When we first see Earle, he’s walking purposefully down a street (143rd, to be exact) on a windy day in New York City. A group of children, pretending to be airplanes, run past him; the last child, a little black girl, collides with Earle. He picks her up with a smile: “You little pickaninny,” he says with a pleasant southern accent. “You’re gonna kill yourself flyin’ like that, yes you are.” He enters the Hotel Juno, where the elevator operator is a young black man (Mel Stewart). The young man makes small talk with Earle, remarking about the sound of the high wind outside, and jokingly comparing his job to flying airplanes. His smile slowly fades, though, when Earle doesn’t say a word to him, but seems to stare right through him, as if he doesn’t exist.

It’s noir.

WHY DID I PICK EARLE?

He’s obviously a racist, but he’s also a mass of contradictions. There’s that opening scene, where he’s gentle and playful with the little black girl, and unnecessarily rude and contemptuous toward the black elevator operator. At times, he can be trusting, even needy, with his devoted girlfriend, Lorry (Shelley Winters), but on other occasions, he’s disrespectful and insulting. When he stops in a local bar, he gets into a dust-up with a soldier who won’t stop needling him – when Earle lays him out with a single punch, a look of triumph flashes across his face, but he’s filled with remorse a second later: “I didn’t mean to hurt him.”

FROM THE MOUTH OF EARLE:

”Don’t worry about it, boy. We’ll be right there with you. All you have to do is carry the sandwiches.

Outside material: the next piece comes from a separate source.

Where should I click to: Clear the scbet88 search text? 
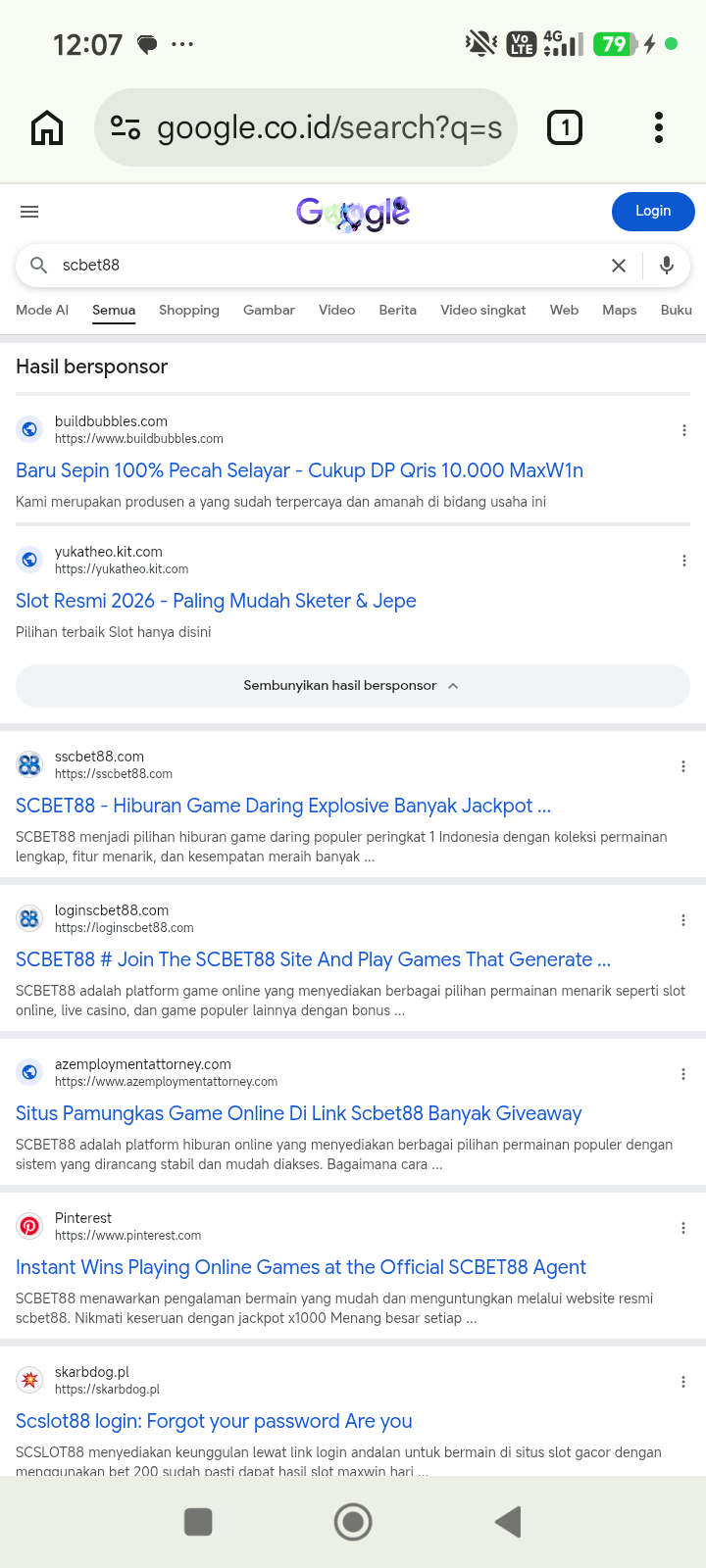pyautogui.click(x=619, y=266)
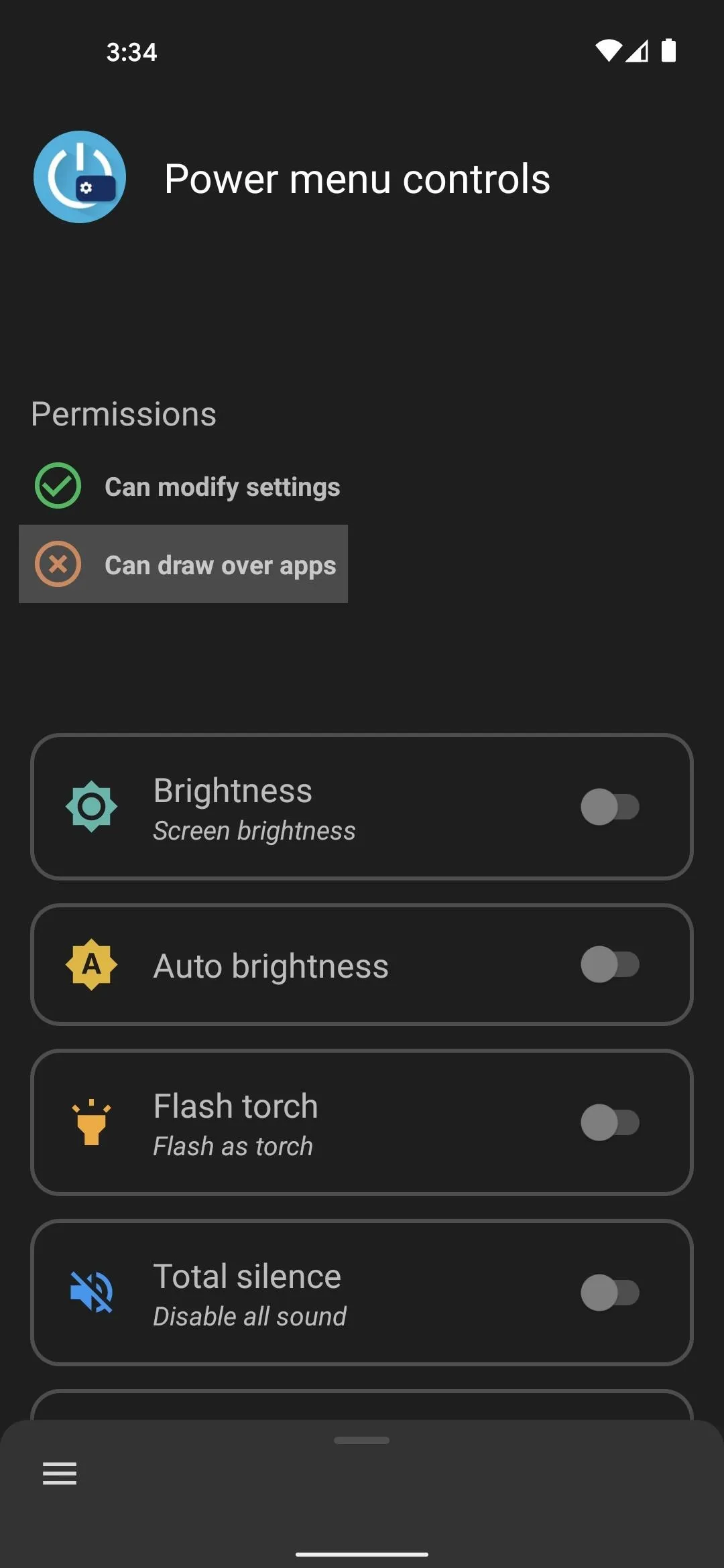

In a white monkey jacket. And give a big smile. And say, ‘Yessir.’ You don’t have to worry and you don’t have to think.”

PLAYED BY ROBERT RYAN:

Robert Bushnell Ryan was born on November 11, 1909 (some sources give 1911 or 1913 as the year), in Chicago, Illinois. His father started him on boxing lessons at the age of eight; when he enrolled in Dartmouth College, he became the first freshman to win the college’s heavyweight boxing championship – a title he held throughout his four years of intercollegiate competition. After graduation, Ryan toiled at a series of jobs, from digging sewer tunnels to supervising supplies for the Chicago Board of Education. Finally, in 1936, he joined an amateur theater group in Chicago and after two years with the group, he headed for Hollywood, where he enrolled in the Max Reinhardt Workshop. He made his professional stage debut in Two Many Husbands in 1940, attracted the attention of Paramount talent scout, and signed a contract with the studio. (Ironically, he’d made a screen test for the studio two years earlier, but was told that he was “not the right type.”) He made his big screen debut in Golden Gloves (1940), playing a bit part as a boxer. His first noir came several years later, with Crossfire (1947).

Join me in the shadows tomorrow for Day 28 of Noirvember!

~ by shadowsandsatin on November 27, 2021.

6 Responses to “Day 27 of Noirvember: Earle Slater in Odds Against Tomorrow (1959)”

  1. I found this quote back in 2013 for a look at the movie: In a 1959 interview in Ebony magazine, Ryan stated he thought it would be “a dangerous step for me to take professionally…audiences are composed of people with varying degrees of sophistication and understanding and there are many who do not separate actors from the characters they portray.” Ryan relented after reading the script which he thought “says something of real significance and says it well, dramatically, without preaching.”

  2. Robert Ryan played characters that you knew were disturbed before the war, but the war made them irredeemably crazy. The war finished them off. And that’s a fairly complex backstory to convey with no words. Earle Slater is an inverse variation of that theme. Earle had innate goodness in him, but he was irredeemably stunted. It’s a more psychologically sophisticated version of the disturbed characters Robert Ryan played so well.

  3. Somehow Ryan managed to elicit some sympathy even for his most unprepossessing characters because they were always multi-faceted.